WORK TO BE COMPLETED. Copy the records below, from the line containing "Click the forward navigation arrow" through the last line; leave out pictures.

Pixel coordinate grounding data.
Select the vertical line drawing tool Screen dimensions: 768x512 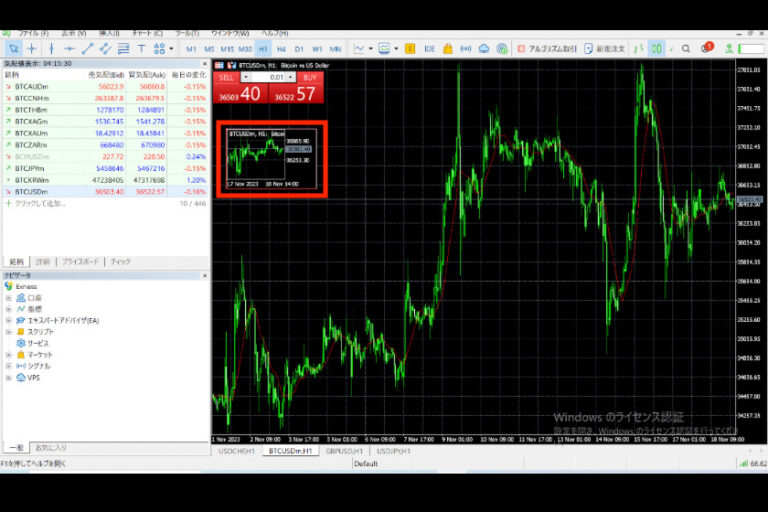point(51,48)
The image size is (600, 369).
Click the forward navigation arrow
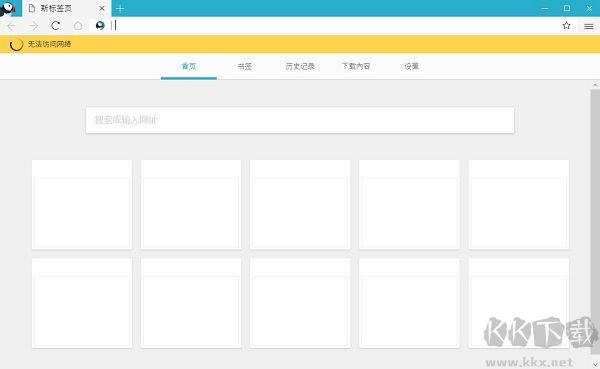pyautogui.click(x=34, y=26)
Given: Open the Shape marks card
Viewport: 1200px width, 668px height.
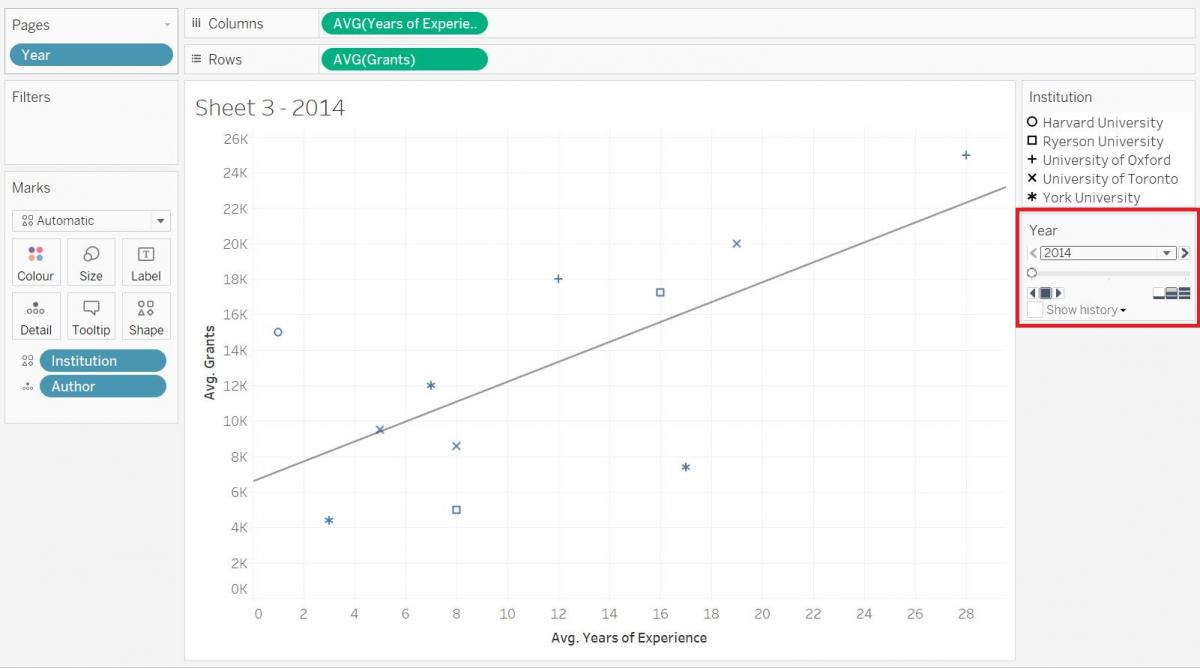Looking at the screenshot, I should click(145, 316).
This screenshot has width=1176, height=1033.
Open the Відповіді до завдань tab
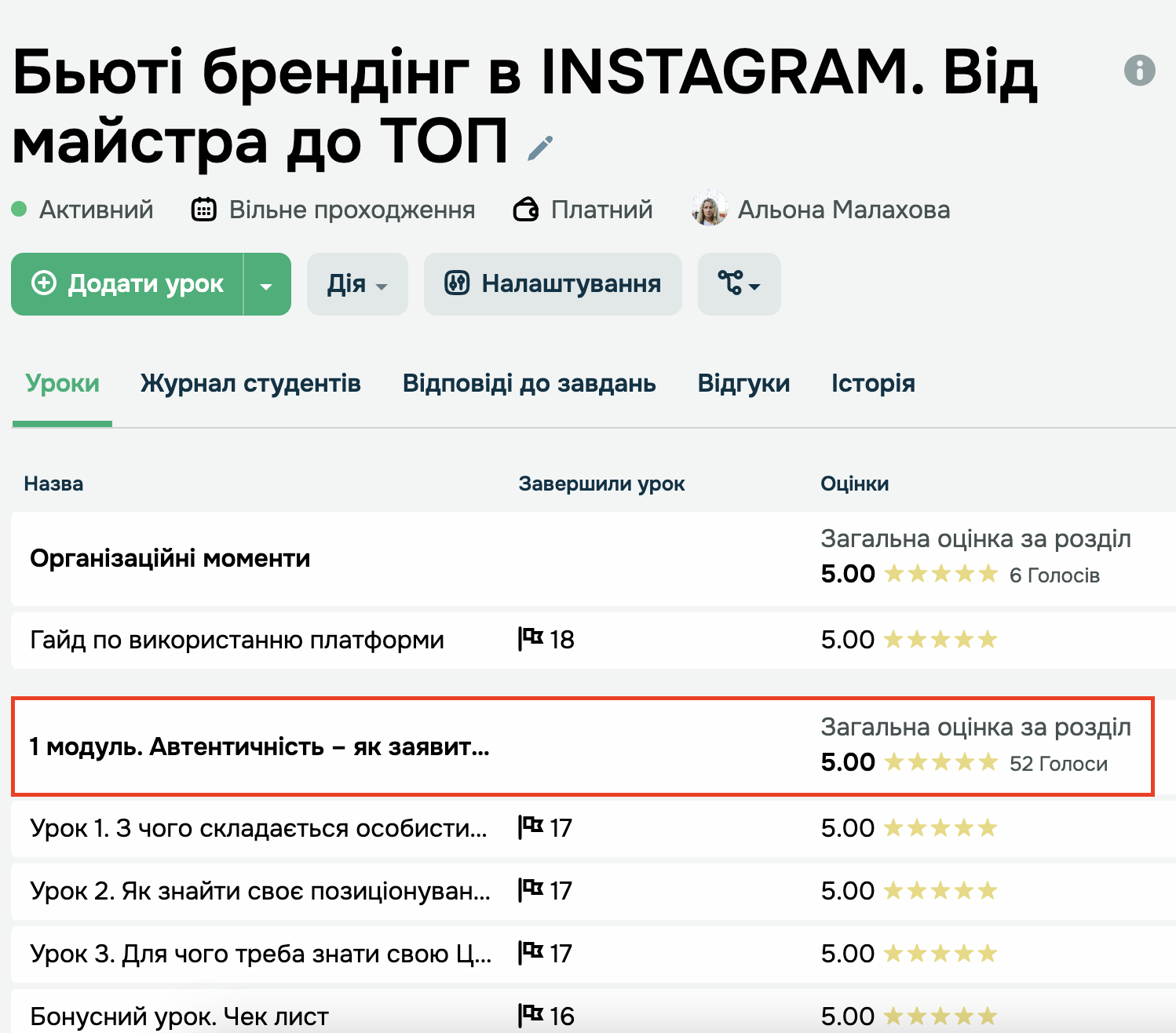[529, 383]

YOUR RESPONSE.
Click the forward navigation arrow
pyautogui.click(x=34, y=26)
Given: Open the Shape marks card
Viewport: 1200px width, 668px height.
Looking at the screenshot, I should click(145, 316).
This screenshot has width=1176, height=1033.
Open the Відповіді до завдань tab
[529, 383]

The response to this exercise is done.